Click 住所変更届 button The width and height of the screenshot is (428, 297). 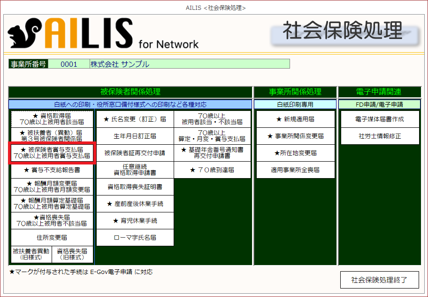click(x=52, y=237)
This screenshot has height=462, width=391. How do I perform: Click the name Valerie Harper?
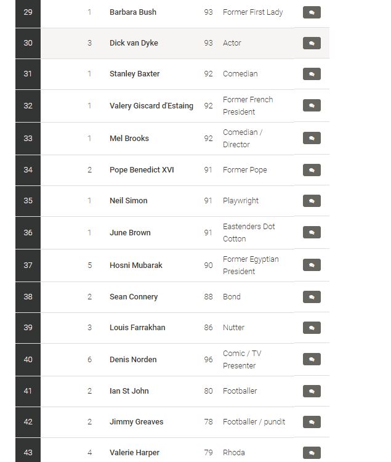pos(134,453)
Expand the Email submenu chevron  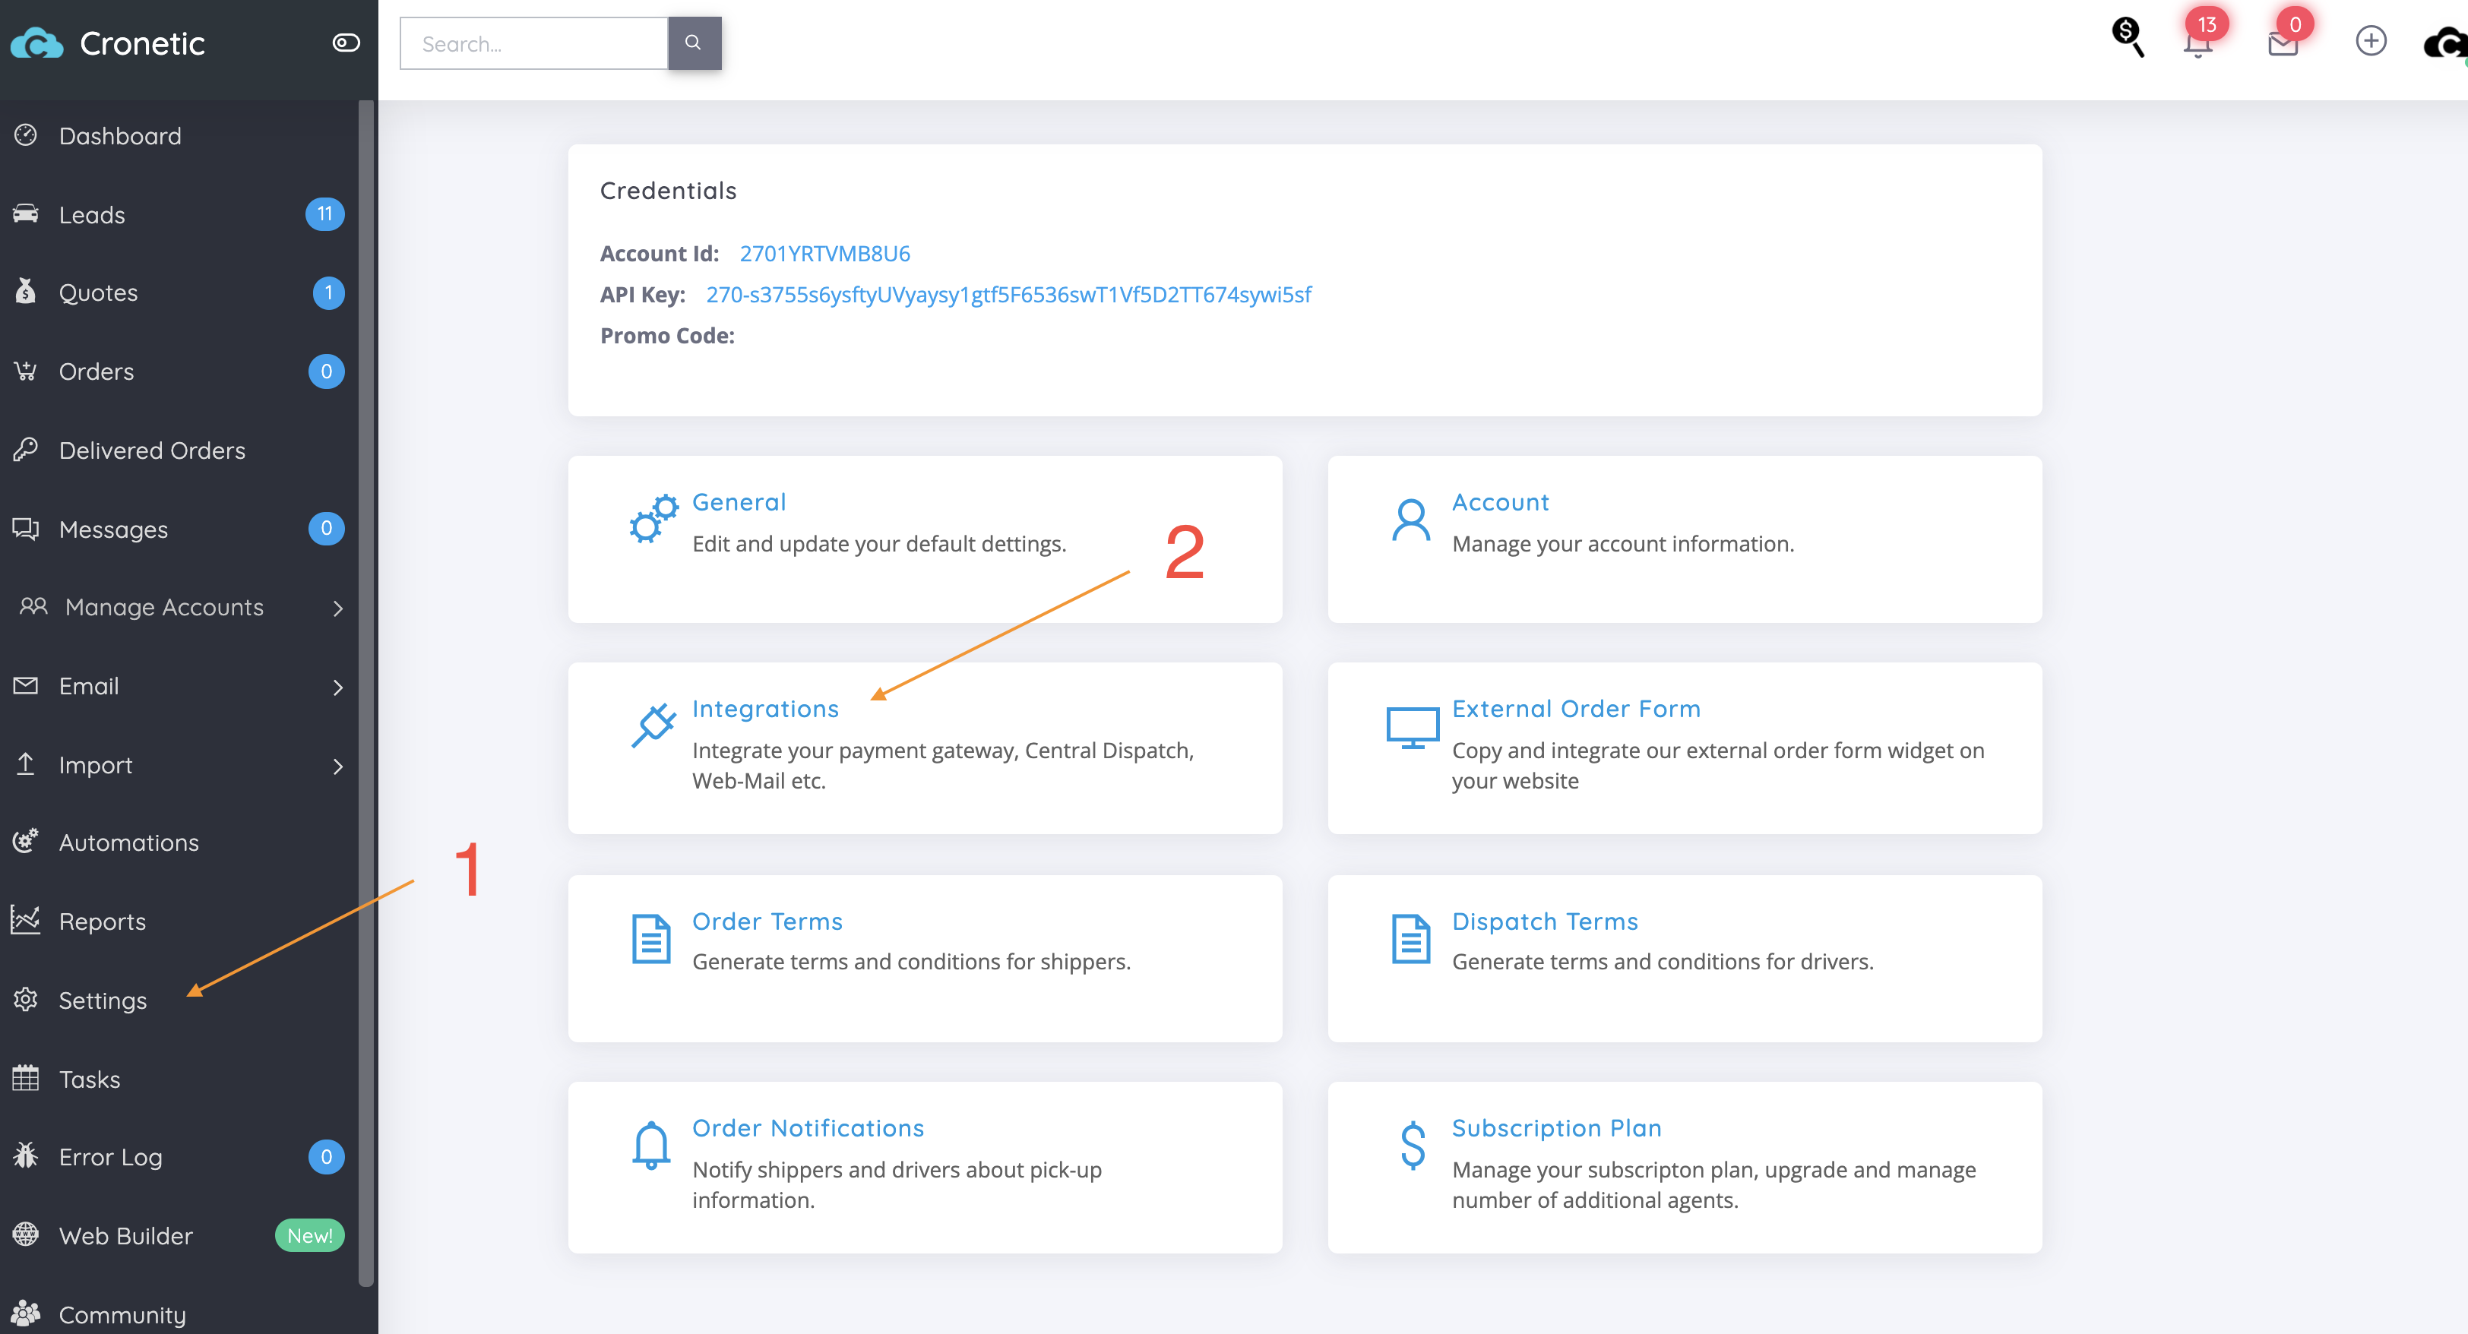(337, 688)
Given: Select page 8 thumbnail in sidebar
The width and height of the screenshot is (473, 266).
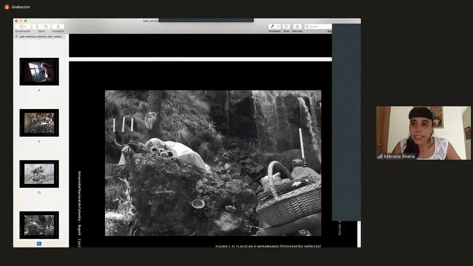Looking at the screenshot, I should click(x=39, y=71).
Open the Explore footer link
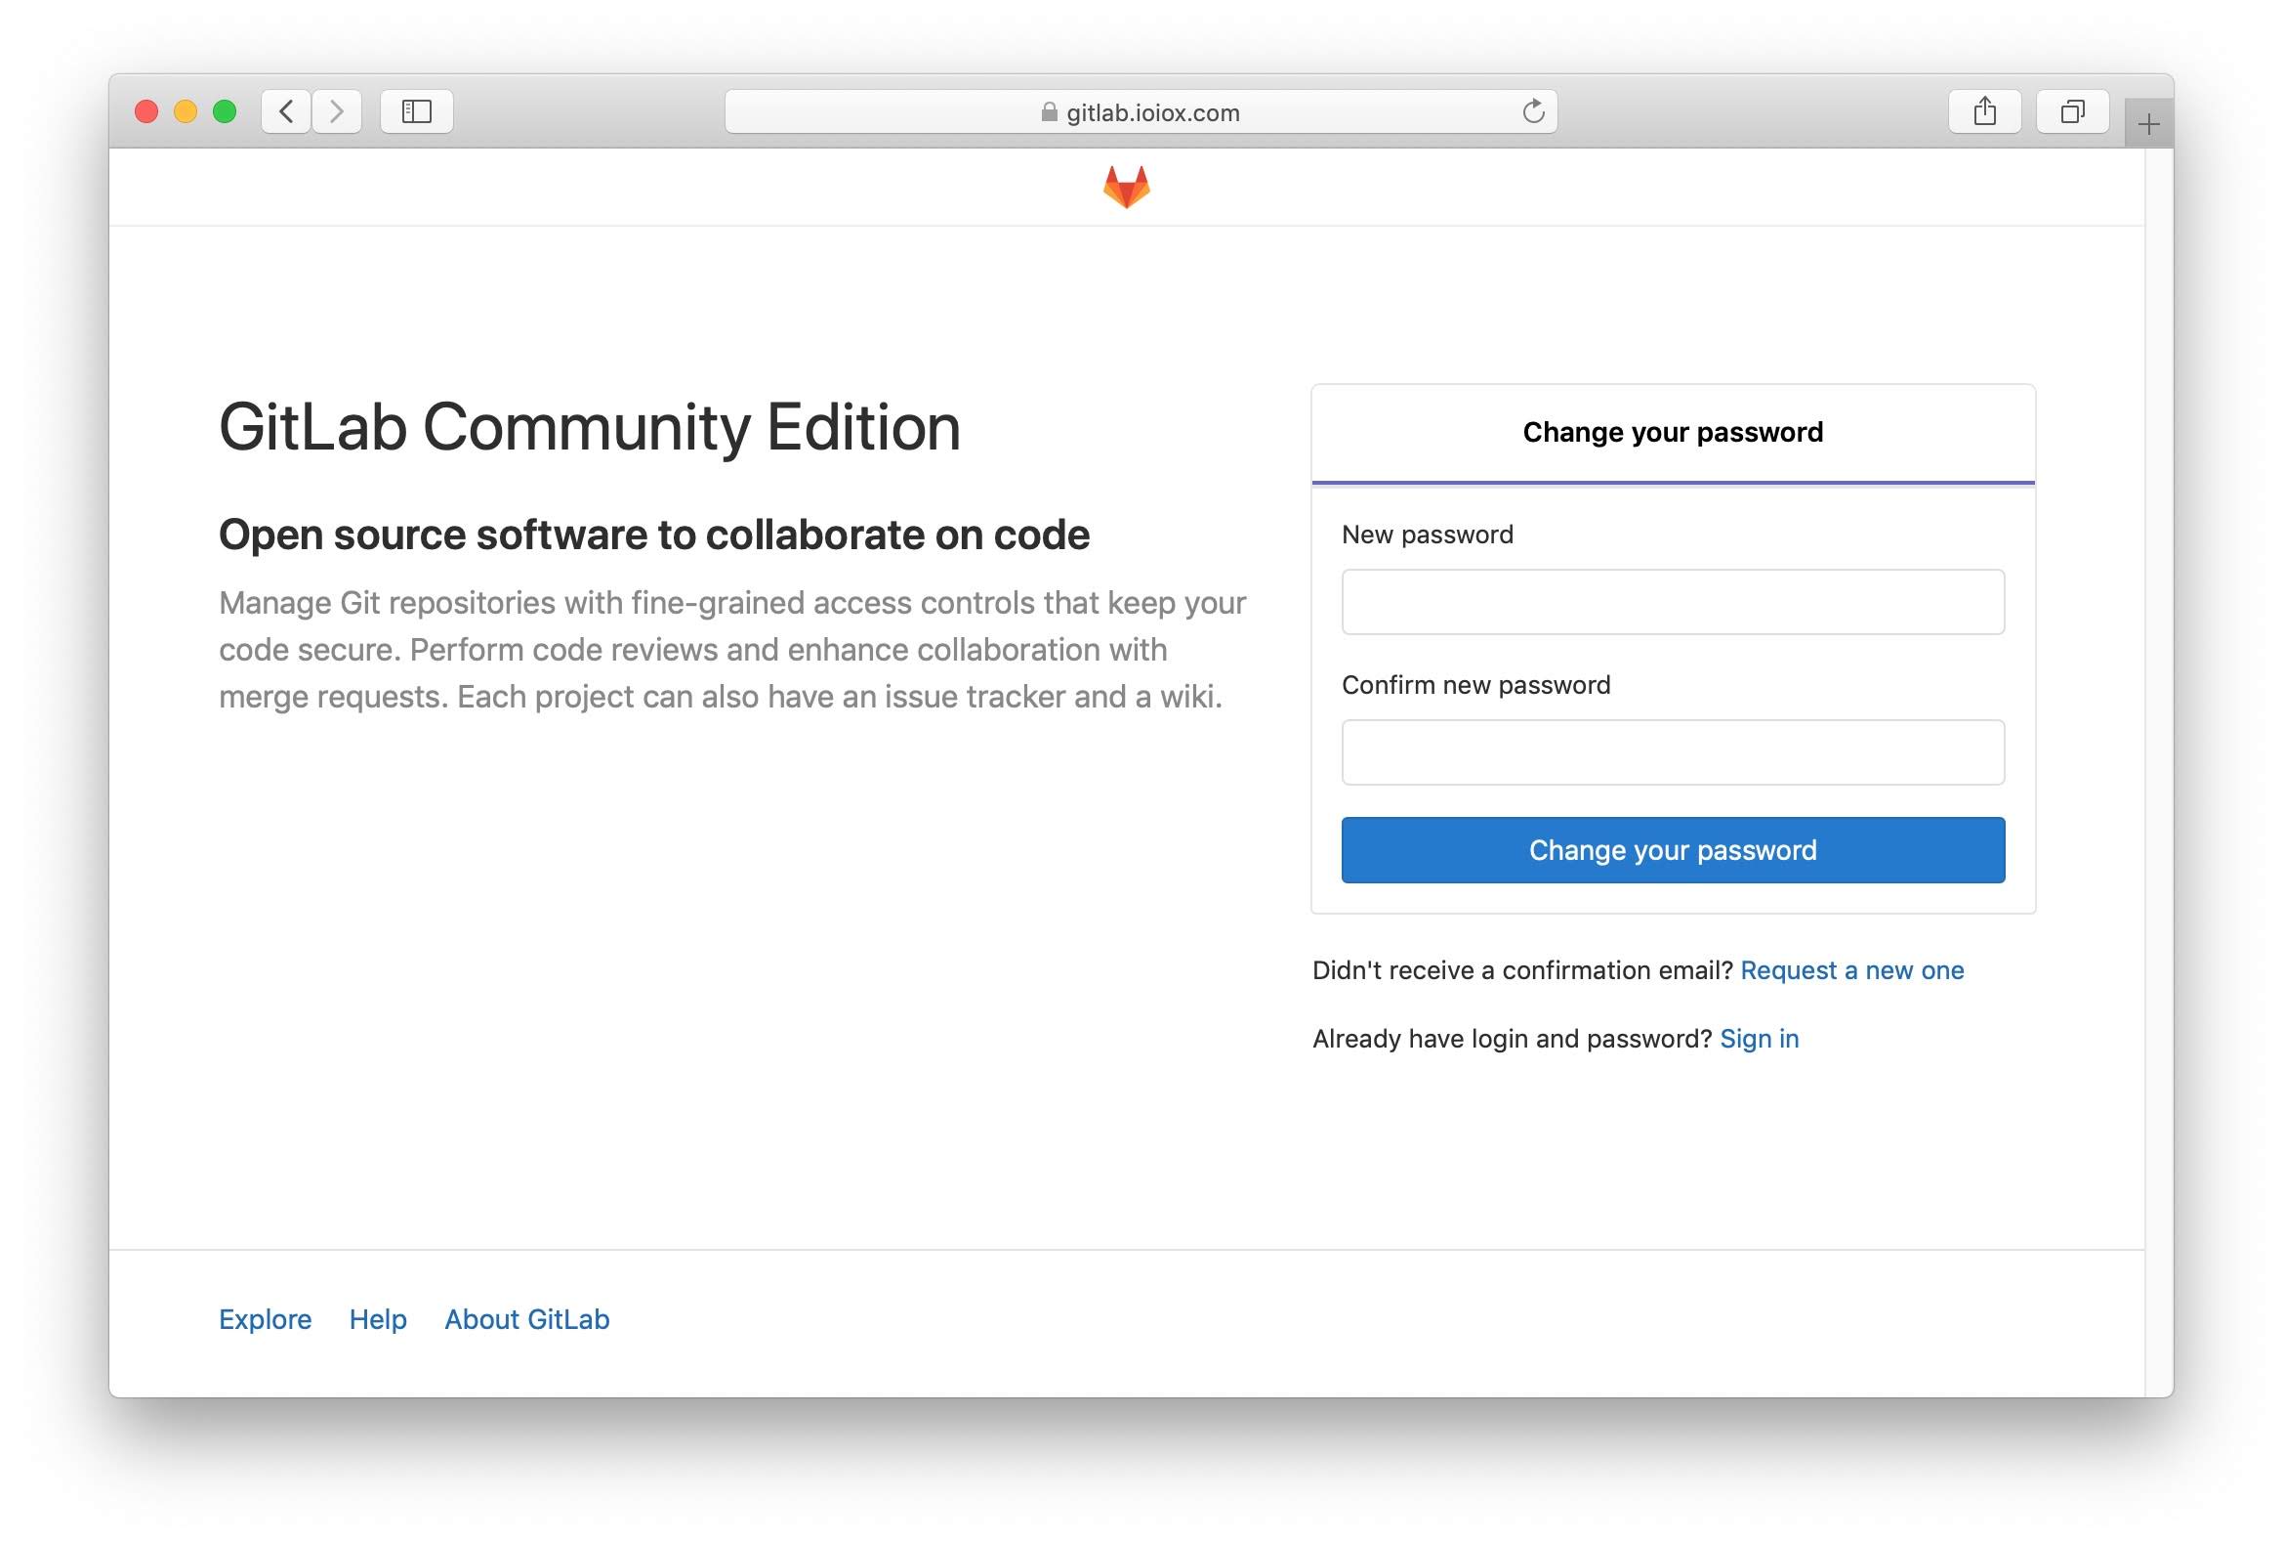 tap(265, 1319)
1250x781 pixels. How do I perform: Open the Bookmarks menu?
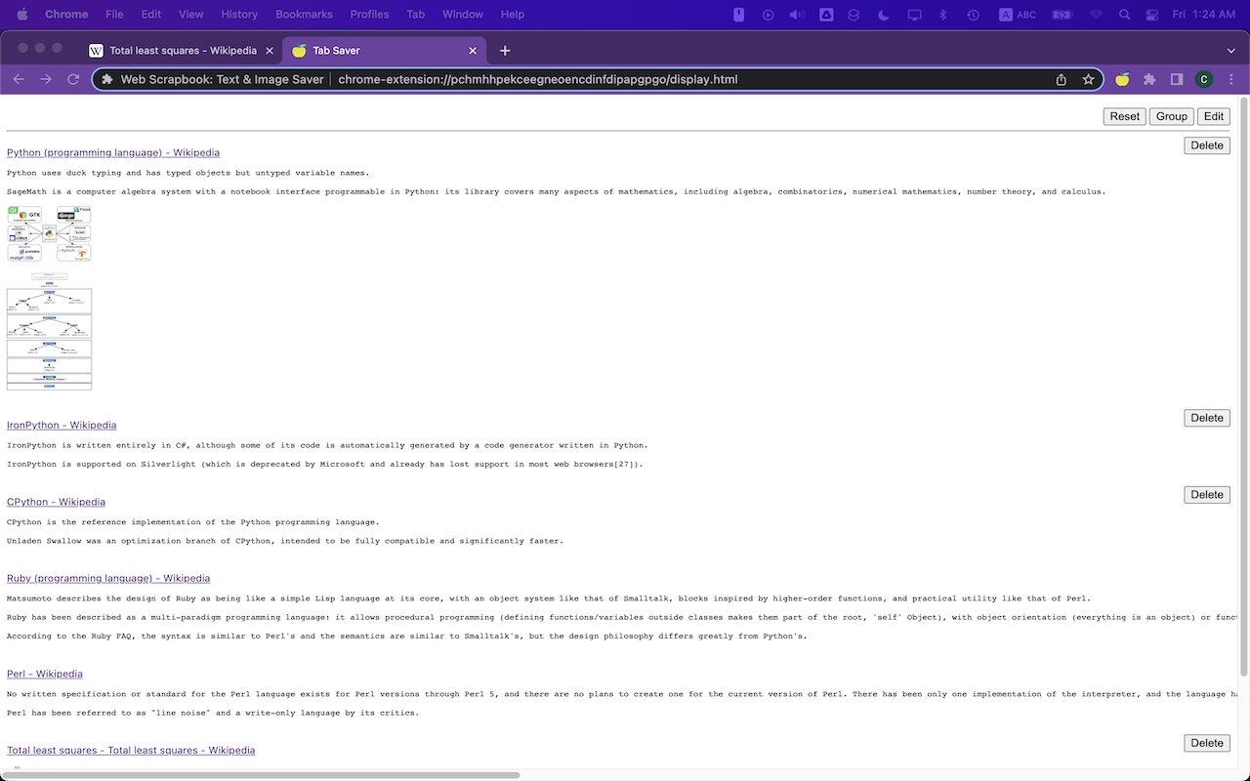click(x=304, y=14)

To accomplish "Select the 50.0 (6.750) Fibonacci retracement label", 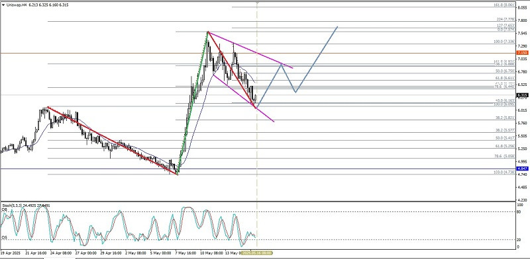I will (x=505, y=71).
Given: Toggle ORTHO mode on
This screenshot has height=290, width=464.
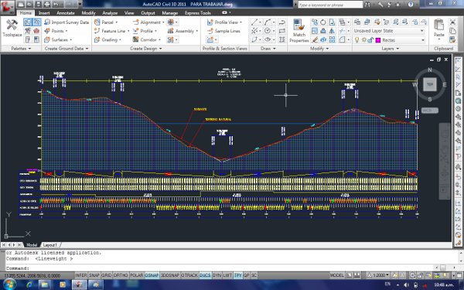Looking at the screenshot, I should 121,275.
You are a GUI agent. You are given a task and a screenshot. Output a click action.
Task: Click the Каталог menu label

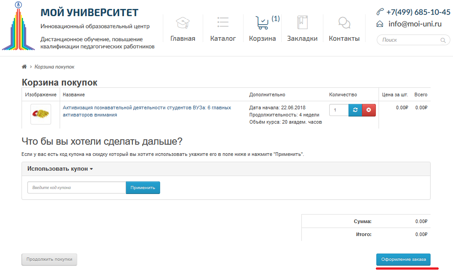coord(223,39)
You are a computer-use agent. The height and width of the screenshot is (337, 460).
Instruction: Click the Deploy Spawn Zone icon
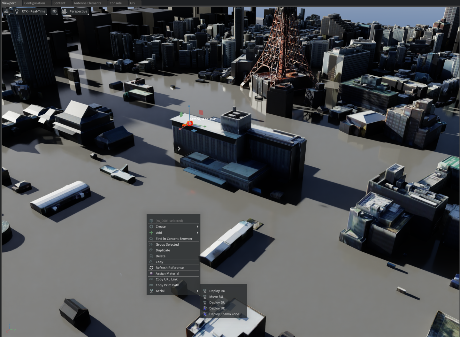[205, 314]
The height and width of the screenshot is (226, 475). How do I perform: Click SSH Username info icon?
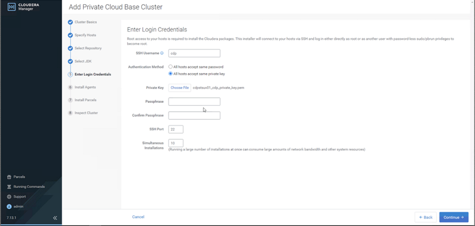pos(162,53)
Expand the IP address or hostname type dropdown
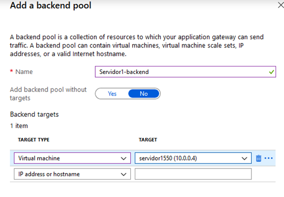 click(x=72, y=174)
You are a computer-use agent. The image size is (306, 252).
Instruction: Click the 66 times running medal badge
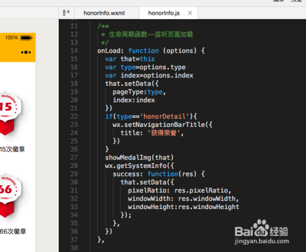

● ● ● ●

» **TASK REQUIREMENTS**
Identify each line in the entries above that contains the word "Open", and copy those lines out in full.

» **SOLUTION TO THIS PROBLEM**
Open the Explore footer link
1250x781 pixels. How do I perform: Open the Bookmarks menu?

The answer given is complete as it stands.